Is it possible to use the MaskRCNN network on multiple GPUs?
import torch
import torchvision
device = 'cuda:0'
model = torchvision.models.detection.maskrcnn_resnet50_fpn(pretrained=True)
model = torch.nn.DataParallel(model)
model.to(device)
model.eval()
x = [torch.rand(3, 300, 400).to(device), torch.rand(3, 500, 400).to(device)]
preds = model(x)
This code give the following error:
Traceback (most recent call last):
File "test_parallel.py", line 15, in <module>
preds = model(imgs)
File "/opt/anaconda3/envs/alp/lib/python3.7/site-packages/torch/nn/modules/module.py", line 547, in __call__
result = self.forward(*input, **kwargs)
File "/opt/anaconda3/envs/alp/lib/python3.7/site-packages/torch/nn/parallel/data_parallel.py", line 152, in forward
outputs = self.parallel_apply(replicas, inputs, kwargs)
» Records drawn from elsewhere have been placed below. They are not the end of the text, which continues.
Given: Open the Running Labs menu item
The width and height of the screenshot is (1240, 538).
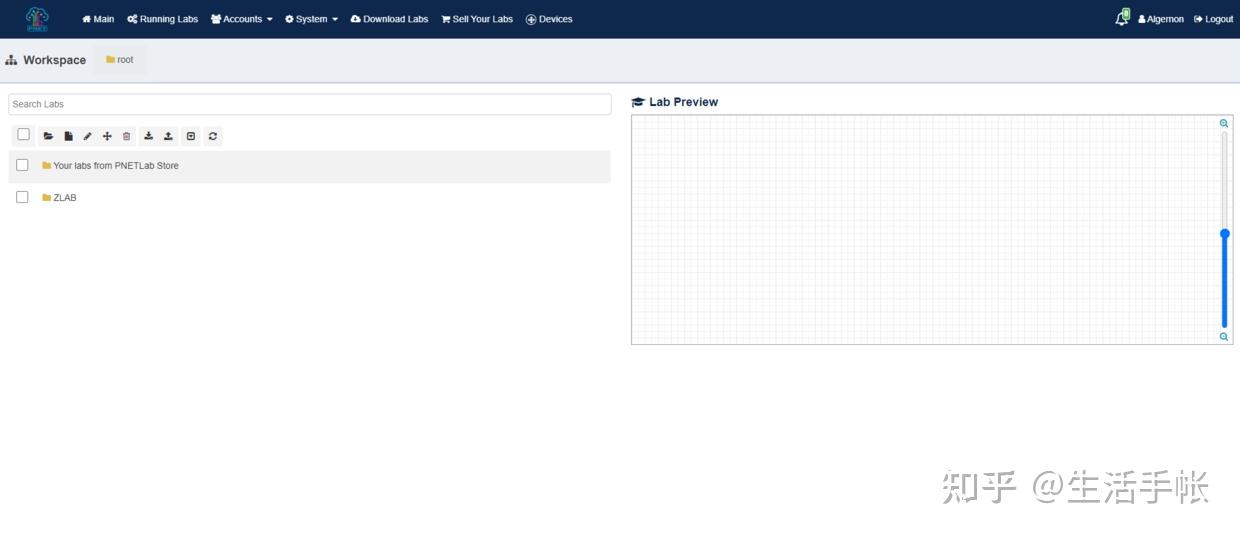Looking at the screenshot, I should (x=162, y=19).
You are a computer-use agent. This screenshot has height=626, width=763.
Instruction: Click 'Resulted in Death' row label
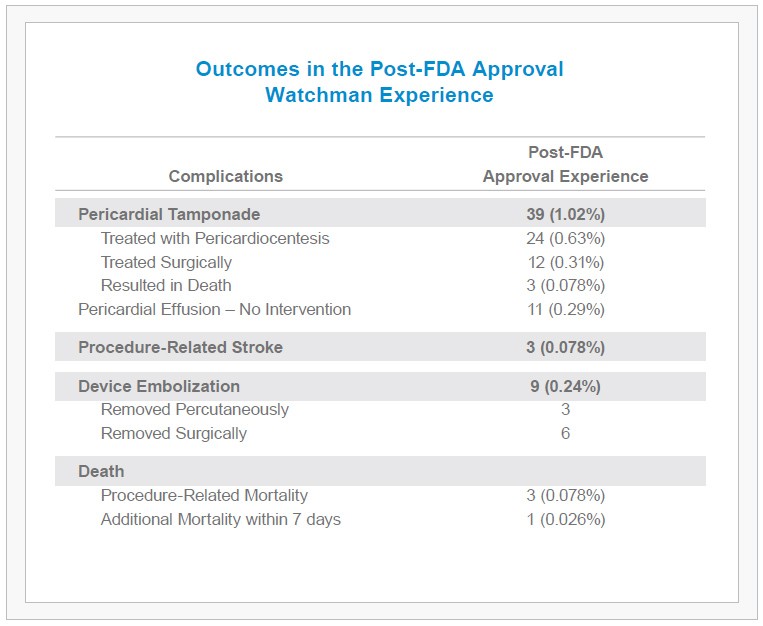(x=166, y=285)
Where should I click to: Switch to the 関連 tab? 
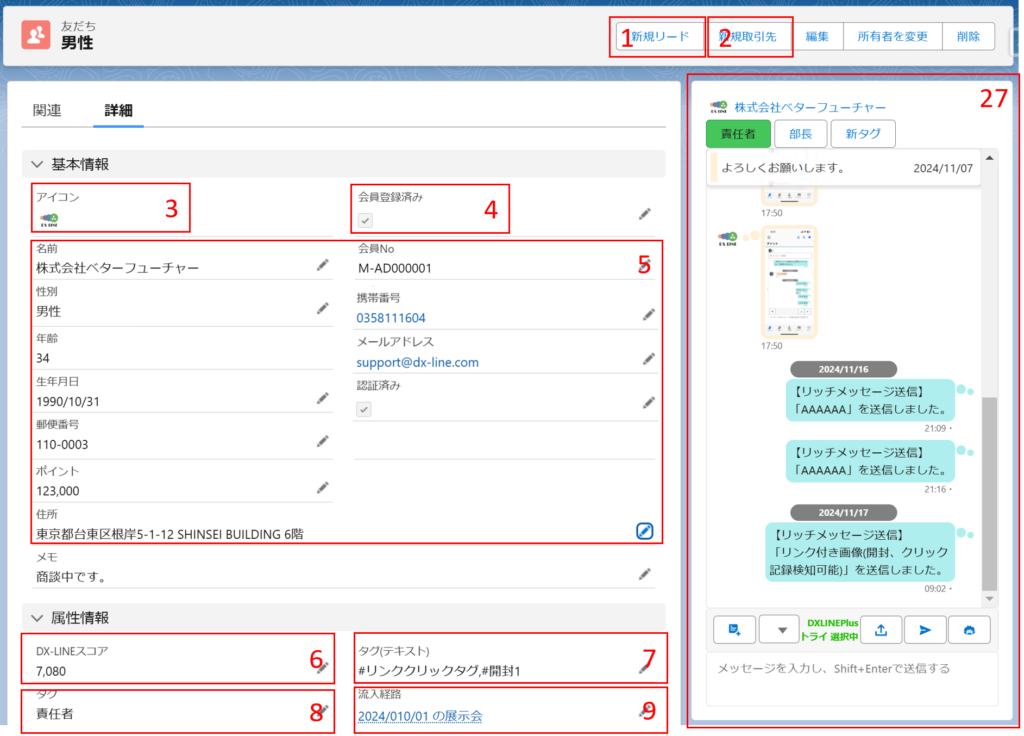pyautogui.click(x=47, y=110)
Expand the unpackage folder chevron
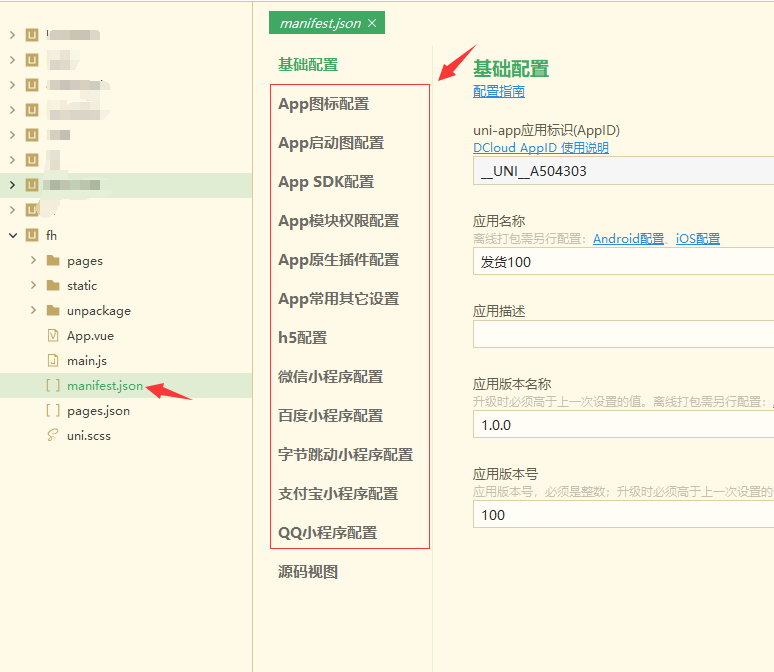Viewport: 774px width, 672px height. coord(33,310)
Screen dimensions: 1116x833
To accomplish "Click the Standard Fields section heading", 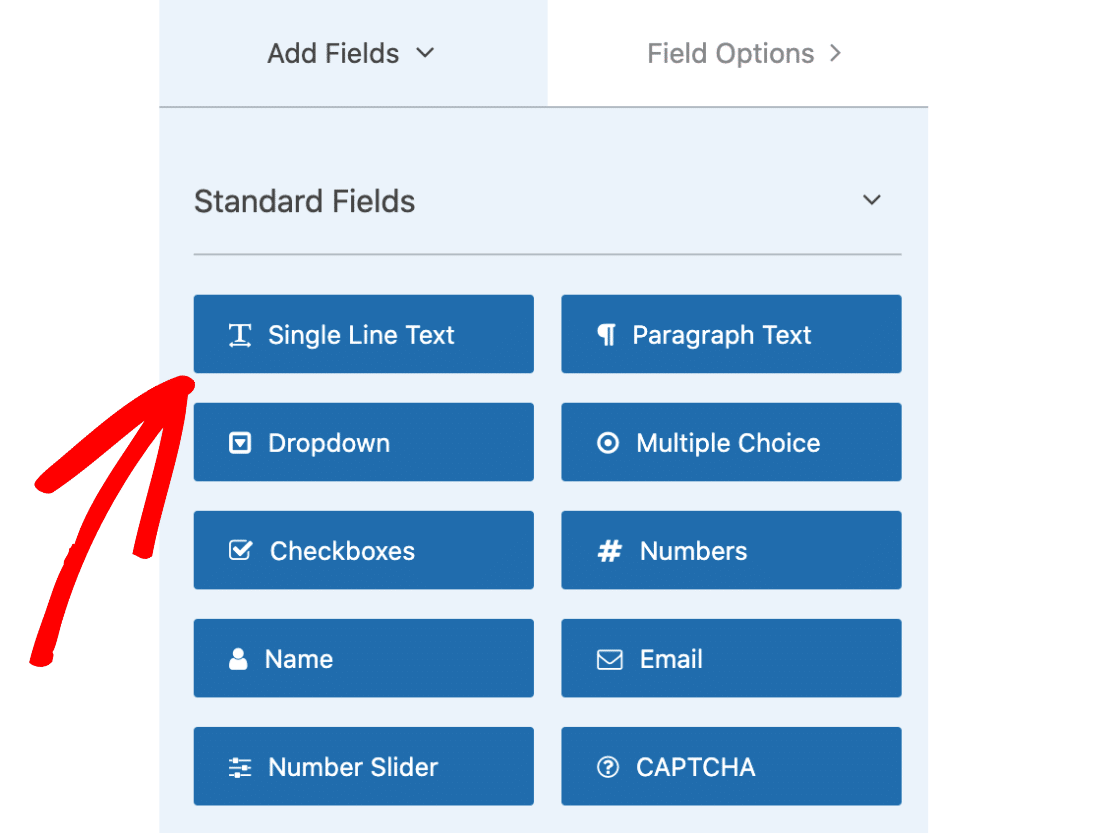I will pyautogui.click(x=305, y=201).

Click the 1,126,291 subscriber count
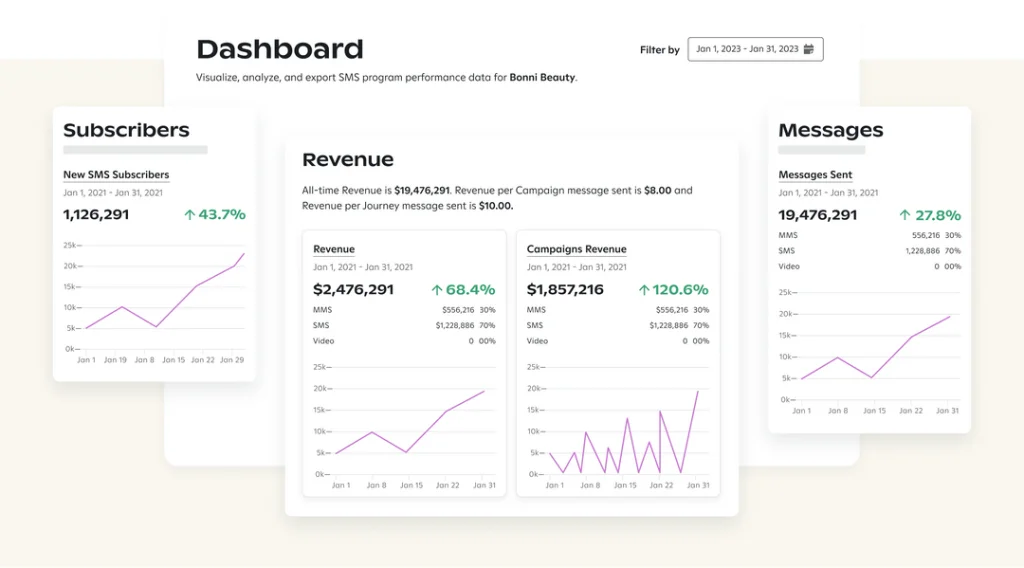[96, 214]
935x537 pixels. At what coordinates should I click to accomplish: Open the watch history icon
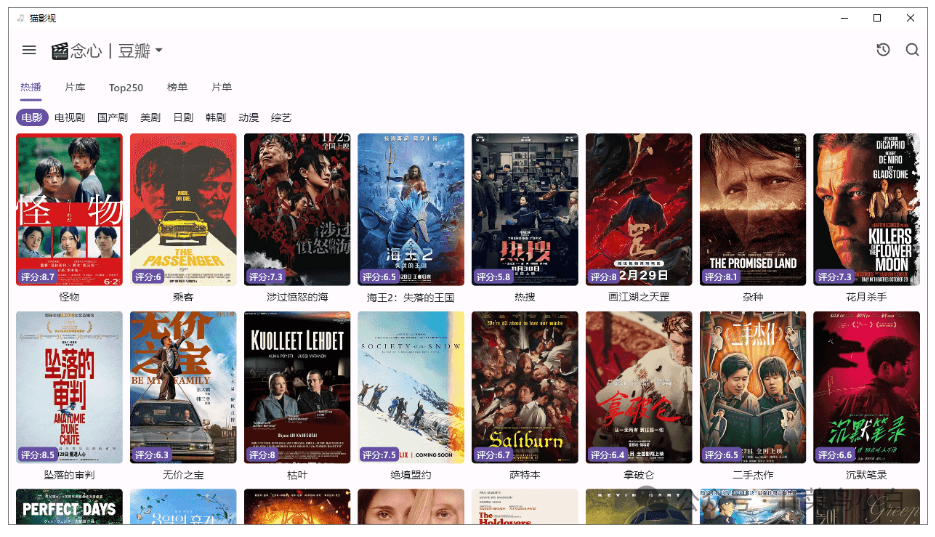pos(883,50)
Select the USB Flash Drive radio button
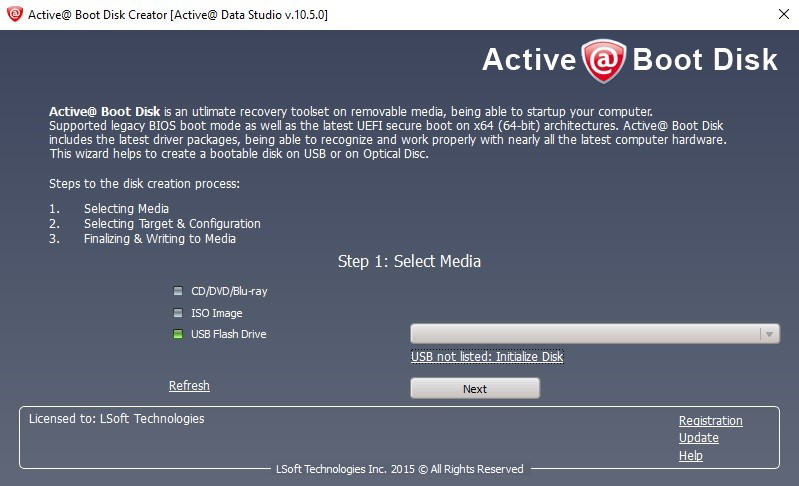This screenshot has height=486, width=799. coord(176,334)
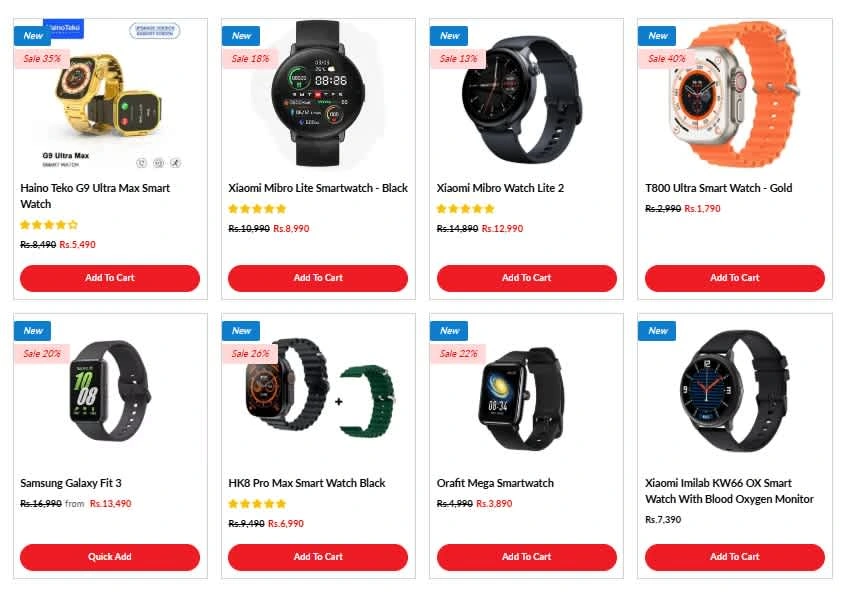The image size is (847, 592).
Task: Click the star rating under Haino Teko G9
Action: (49, 225)
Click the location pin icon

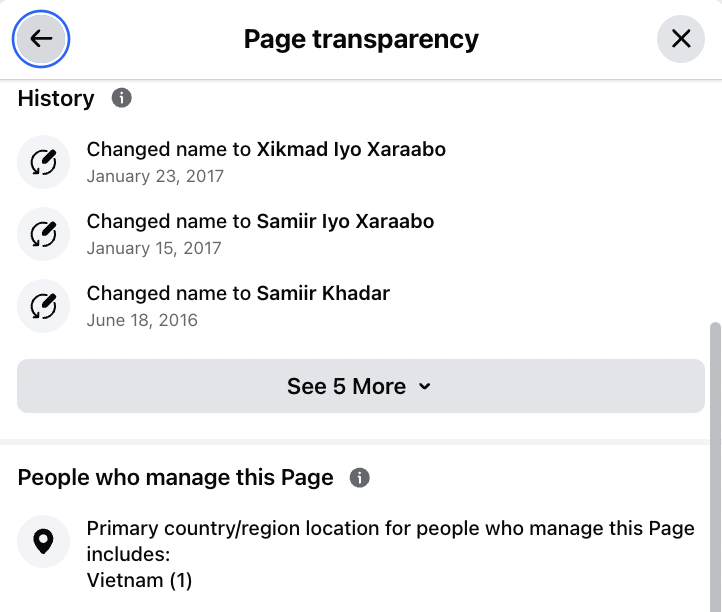(44, 542)
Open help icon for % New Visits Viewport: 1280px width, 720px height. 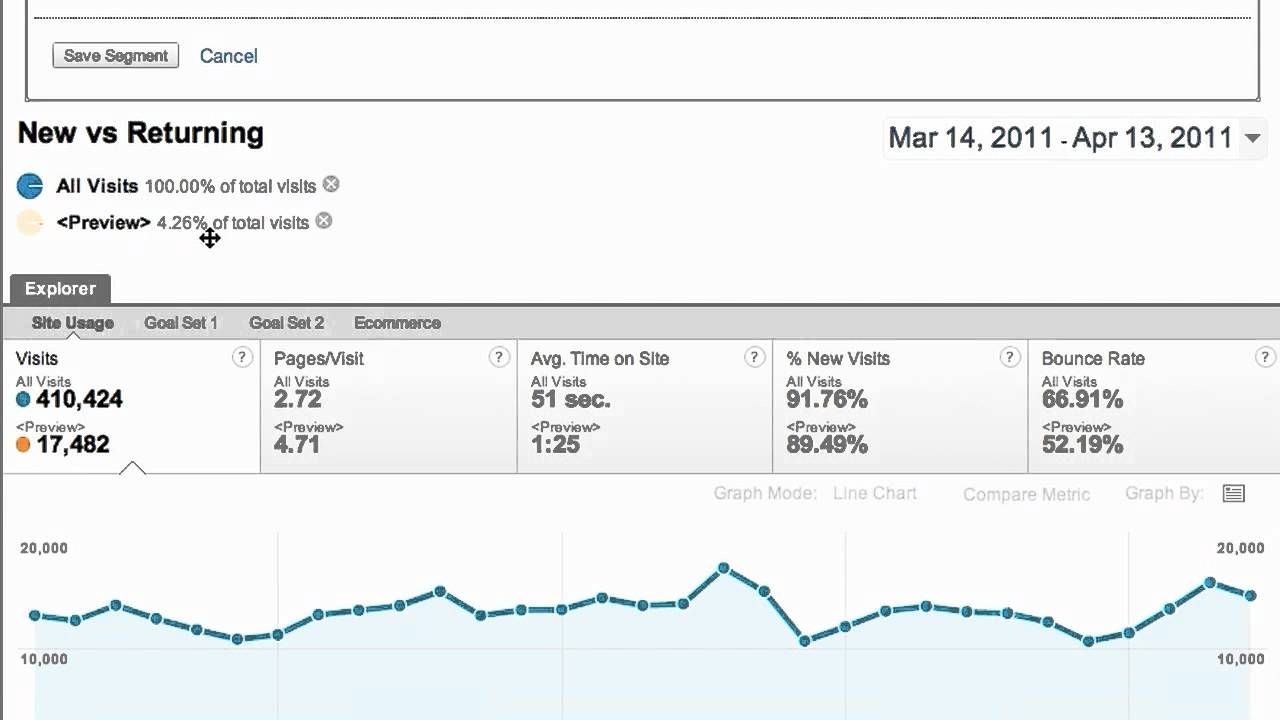(x=1010, y=358)
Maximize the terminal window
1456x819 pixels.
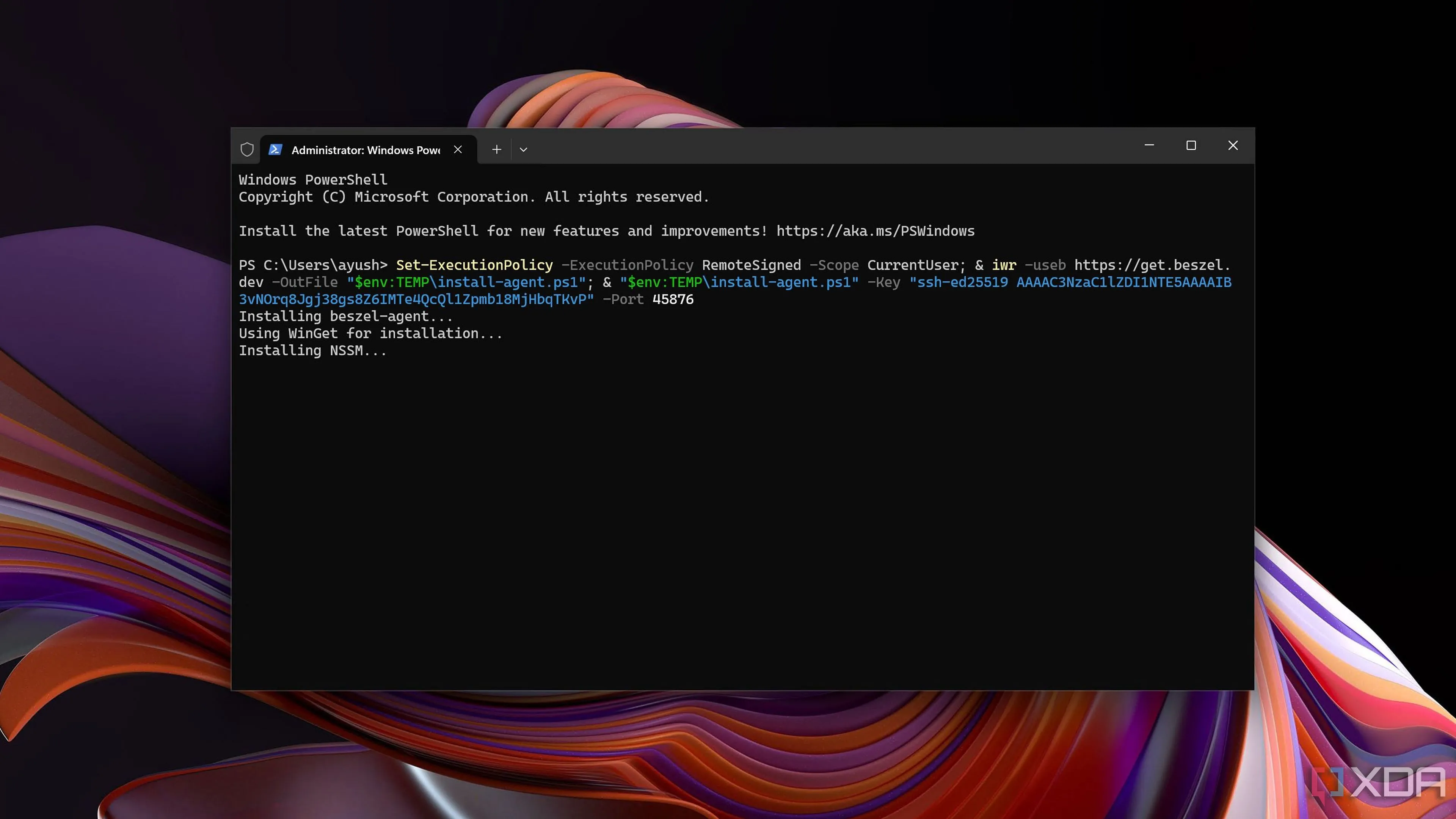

File "/opt/anaconda3/envs/alp/lib/python3.7/site-packages/torch/nn/parallel/data_parallel.py", line 162, in parallel_apply
return parallel_apply(replicas, inputs, kwargs, self.device_ids[:len(replicas)])
File "/opt/anaconda3/envs/alp/lib/python3.7/site-packages/torch/nn/parallel/parallel_apply.py", line 85, in parallel_apply
output.reraise()
File "/opt/anaconda3/envs/alp/lib/python3.7/site-packages/torch/_utils.py", line 369, in reraise
raise self.exc_type(msg)
RuntimeError: Caught RuntimeError in replica 0 on device 0.
Original Traceback (most recent call last):
File "/opt/anaconda3/envs/alp/lib/python3.7/site-packages/torch/nn/parallel/parallel_apply.py", line 60, in _worker
output = module(*input, **kwargs)
File "/opt/anaconda3/envs/alp/lib/python3.7/site-packages/torch/nn/modules/module.py", line 547, in __call__
result = self.forward(*input, **kwargs)
File "/opt/anaconda3/envs/alp/lib/python3.7/site-packages/torchvision/models/detection/generalized_rcnn.py", line 47, in forward
images, targets = self.transform(images, targets)
File "/opt/anaconda3/envs/alp/lib/python3.7/site-packages/torch/nn/modules/module.py", line 547, in __call__
result = self.forward(*input, **kwargs)
File "/opt/anaconda3/envs/alp/lib/python3.7/site-packages/torchvision/models/detection/transform.py", line 40, in forward
image = self.normalize(image)
File "/opt/anaconda3/envs/alp/lib/python3.7/site-packages/torchvision/models/detection/transform.py", line 55, in normalize
return (image - mean[:, None, None]) / std[:, None, None]
RuntimeError: The size of tensor a (2) must match the size of tensor b (3) at non-singleton dimension 0
But if I comment the model = torch.nn.DataParallel(model)
line it works.
There is an github issue on this subject and it seems to come from the way the DataParallel module works and how MaskRCNN methods are defined (if I have understood correctly).
But would there be a solution without making major changes?
torch 1.2.0
torchvision 0.4.0